Month: August 2014

  • rerun

    Am I wrong for thinking out the box from where I stay?
    Am I wrong for saying that I choose another way?

    - Nico & Vinz, Am I Wrong

    -+-

    When I arrived the Garrett-Fulton wedding in Arizona, I awkwardly hovered by the lemonade & iced tea stand.  Jacob was a groomsman, so I had no idea who to hang out with or mingle with until the reception.

    After some time, I hear a woman's voice, "Christa! Oh Christa, there you are!"

    I look up.  It's Jacob's paternal grandmother, Jane.  We had spent time together back in San Diego.  She made dinner for the family, and exuberantly invited me to eat with them.  She was incredibly spunky for her age, and refused to let us help her cook or wash dishes.  She was absolutely impressive, and I enjoyed listening to her enthusiastic stories.

    Jane hollers, "Christa, come here!  You have to meet the family!"

    By Jane's insistence, I quickly transitioned from Awkward Perpetual Arnold Palmer Girl to getting to know much of the Garrett clan.  Jane proudly introduced me to her younger siblings and family as Jacob's date.  I spent much of the celebration with Jane and Jane's siblings.  It was delightful.  At the end of the wedding, Jane saw Jacob and jokingly yelled at her grandson, "Who is this stranger?! I know who Christa is, but who are you?!  I think I've seen Christa more than you this entire wedding!"

    Even with so little time spent with Jane, I already have an incredible stock of warm stories about her.  My heart broke at the news of her passing, remembering her steadfast kindness towards me.  I can only imagine the love and warmth she brought to the people that knew her for their entire lives.

    Rest in peace, Grandma Jane.

    -+-

    Daniel and I made plans to drink and be merry together.  As we drove down University Ave, I told Daniel, "I think he and his girl are planning on long-distance."
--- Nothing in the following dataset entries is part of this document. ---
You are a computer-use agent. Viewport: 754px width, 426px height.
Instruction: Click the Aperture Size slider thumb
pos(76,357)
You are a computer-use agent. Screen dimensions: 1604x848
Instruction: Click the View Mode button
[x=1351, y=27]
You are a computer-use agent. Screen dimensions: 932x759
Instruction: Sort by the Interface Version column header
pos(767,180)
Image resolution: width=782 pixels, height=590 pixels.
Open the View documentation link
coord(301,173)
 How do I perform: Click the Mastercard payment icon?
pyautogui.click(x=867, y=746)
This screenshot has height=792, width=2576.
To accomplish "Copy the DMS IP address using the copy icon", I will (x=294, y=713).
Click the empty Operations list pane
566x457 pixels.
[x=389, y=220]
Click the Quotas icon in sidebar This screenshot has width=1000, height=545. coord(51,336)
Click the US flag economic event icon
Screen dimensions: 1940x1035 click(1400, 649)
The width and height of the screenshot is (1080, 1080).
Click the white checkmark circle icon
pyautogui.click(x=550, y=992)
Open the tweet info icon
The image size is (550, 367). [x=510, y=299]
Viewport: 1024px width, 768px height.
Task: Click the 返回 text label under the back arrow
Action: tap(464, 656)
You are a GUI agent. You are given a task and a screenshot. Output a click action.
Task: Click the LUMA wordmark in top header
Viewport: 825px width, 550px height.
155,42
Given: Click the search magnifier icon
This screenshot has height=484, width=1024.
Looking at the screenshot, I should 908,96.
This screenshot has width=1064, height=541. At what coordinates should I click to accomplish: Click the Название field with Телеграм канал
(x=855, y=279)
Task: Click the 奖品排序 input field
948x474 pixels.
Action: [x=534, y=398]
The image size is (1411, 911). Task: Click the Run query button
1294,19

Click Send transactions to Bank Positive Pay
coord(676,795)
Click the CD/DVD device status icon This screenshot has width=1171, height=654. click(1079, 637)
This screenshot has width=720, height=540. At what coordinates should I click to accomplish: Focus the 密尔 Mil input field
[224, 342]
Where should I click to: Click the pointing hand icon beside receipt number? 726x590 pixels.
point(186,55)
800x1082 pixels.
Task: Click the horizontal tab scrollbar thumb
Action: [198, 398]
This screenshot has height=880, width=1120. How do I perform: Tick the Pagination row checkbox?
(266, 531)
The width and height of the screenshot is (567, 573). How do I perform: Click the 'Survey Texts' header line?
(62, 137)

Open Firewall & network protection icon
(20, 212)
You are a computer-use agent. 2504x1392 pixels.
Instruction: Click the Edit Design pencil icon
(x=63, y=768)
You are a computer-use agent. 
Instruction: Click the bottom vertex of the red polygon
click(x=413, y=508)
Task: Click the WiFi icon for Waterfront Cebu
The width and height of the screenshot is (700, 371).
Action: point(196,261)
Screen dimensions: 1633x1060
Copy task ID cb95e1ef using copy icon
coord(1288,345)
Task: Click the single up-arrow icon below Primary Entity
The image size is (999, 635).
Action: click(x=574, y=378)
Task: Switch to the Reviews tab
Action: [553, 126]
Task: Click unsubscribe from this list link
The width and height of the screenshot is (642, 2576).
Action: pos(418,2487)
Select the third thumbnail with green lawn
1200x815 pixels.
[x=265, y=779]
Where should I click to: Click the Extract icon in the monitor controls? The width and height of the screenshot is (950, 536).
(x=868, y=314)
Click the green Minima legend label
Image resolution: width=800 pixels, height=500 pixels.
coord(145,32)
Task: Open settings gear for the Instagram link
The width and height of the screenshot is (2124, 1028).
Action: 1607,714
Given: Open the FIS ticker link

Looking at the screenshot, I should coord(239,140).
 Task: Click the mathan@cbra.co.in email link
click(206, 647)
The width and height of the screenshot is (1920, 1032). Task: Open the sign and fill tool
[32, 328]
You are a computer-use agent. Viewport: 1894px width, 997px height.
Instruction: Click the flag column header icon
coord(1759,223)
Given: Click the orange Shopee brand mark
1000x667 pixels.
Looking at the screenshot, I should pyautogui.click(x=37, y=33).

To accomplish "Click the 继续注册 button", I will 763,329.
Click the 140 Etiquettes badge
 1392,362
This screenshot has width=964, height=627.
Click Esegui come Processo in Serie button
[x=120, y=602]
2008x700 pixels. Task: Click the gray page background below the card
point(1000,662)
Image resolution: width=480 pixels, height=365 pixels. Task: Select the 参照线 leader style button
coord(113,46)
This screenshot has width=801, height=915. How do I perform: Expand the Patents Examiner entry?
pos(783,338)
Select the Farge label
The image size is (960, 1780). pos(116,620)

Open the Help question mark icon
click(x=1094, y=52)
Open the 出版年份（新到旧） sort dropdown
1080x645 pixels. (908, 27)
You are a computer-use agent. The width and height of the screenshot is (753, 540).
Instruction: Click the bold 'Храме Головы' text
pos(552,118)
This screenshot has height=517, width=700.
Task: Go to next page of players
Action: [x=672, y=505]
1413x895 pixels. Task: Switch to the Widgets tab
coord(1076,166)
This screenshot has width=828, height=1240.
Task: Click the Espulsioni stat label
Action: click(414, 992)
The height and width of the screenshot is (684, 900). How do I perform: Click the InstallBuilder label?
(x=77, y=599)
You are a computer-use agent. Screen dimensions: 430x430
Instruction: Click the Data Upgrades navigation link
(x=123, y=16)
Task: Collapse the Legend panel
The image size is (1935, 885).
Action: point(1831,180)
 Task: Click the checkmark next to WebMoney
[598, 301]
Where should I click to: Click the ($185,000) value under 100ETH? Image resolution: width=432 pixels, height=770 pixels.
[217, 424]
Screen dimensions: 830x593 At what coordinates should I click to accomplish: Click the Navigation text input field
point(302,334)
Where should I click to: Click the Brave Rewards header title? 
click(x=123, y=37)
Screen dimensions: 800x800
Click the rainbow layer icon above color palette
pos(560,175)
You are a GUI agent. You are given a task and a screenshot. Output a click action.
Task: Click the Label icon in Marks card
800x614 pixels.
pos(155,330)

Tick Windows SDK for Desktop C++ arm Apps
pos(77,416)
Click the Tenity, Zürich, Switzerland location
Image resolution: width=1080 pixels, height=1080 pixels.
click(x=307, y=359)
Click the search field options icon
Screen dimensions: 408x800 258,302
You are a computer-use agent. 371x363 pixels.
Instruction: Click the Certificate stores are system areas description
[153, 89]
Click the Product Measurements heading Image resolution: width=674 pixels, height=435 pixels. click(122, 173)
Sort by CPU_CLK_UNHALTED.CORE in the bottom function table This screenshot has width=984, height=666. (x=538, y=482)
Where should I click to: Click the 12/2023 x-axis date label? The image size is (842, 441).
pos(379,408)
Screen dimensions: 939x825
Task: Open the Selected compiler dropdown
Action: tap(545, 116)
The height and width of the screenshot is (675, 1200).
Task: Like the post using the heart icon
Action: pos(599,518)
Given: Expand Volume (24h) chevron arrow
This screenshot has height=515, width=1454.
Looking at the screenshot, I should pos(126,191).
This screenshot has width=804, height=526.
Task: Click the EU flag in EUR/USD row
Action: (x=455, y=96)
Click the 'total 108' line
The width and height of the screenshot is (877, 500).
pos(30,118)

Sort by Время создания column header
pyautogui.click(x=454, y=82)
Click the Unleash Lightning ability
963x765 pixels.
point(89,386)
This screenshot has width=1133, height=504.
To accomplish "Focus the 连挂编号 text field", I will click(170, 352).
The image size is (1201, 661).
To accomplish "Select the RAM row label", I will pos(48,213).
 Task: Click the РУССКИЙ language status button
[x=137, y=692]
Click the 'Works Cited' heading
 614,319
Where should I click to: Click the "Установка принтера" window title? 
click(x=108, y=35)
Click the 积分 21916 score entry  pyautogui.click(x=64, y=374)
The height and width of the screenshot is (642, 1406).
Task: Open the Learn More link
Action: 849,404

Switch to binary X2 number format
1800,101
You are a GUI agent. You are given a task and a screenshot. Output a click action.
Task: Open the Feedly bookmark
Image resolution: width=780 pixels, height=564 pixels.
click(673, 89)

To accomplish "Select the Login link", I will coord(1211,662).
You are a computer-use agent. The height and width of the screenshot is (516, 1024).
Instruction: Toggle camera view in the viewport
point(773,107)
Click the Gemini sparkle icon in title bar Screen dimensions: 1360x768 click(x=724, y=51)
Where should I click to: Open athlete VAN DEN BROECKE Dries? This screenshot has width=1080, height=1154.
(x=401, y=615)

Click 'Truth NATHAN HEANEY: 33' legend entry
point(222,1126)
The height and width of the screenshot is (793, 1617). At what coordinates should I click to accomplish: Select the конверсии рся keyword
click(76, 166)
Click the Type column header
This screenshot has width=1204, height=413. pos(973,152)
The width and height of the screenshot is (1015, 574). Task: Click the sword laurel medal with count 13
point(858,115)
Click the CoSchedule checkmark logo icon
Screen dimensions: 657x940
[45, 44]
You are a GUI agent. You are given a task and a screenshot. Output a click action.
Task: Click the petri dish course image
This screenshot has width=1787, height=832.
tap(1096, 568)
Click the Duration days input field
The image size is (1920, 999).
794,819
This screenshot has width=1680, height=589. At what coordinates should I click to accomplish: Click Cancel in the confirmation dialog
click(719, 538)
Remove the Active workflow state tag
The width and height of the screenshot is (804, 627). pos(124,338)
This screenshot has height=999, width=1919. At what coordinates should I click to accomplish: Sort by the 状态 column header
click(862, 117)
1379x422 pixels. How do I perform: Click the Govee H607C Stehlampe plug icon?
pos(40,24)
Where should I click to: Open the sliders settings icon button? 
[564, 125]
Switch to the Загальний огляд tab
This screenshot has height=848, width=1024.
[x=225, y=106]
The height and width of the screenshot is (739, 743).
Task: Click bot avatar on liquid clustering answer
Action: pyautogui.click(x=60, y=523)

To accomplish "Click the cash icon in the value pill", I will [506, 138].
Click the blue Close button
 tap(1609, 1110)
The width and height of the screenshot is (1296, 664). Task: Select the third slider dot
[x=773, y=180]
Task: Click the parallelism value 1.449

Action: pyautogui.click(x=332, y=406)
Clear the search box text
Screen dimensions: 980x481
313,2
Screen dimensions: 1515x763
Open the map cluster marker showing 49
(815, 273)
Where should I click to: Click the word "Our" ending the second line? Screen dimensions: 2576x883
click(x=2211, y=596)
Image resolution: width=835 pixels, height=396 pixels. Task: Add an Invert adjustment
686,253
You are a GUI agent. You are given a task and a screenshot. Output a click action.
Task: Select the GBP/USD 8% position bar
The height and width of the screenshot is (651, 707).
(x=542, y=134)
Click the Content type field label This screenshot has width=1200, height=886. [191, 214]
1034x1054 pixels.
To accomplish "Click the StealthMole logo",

    Daniel scoffed, "Ha! Like that'll work."

    I defended the couple's situation, as someone that experienced a similar -- if not completely identical -- tune.  Summer fling turned into a summer relationship turned into a summer love.  I said, "Honestly, if Jacob and I had just slightly different circumstances, I really think we would've worked out."

    Daniel pondered, then conceded, "I suppose you're right."

    I nodded, "You haven't seen the way he talks about her, man. He's crazy about her. I'm serious, I'd bet on them."

    At that moment, I wondered if at one point in my life, Jacob ever talked that way about me.

    -+-

    That boy is smitten with his girl.

    You can see it in his eyes whenever he talks about her, or in his urgent excitement whenever his phone vibrates with a new message. She drew him a wallpaper with a kind, "Hi have a good day," and he'd close all of his desktop windows just to look at it. When I wink (terribly), he can't help but tell me how it reminds him of her. Smitten.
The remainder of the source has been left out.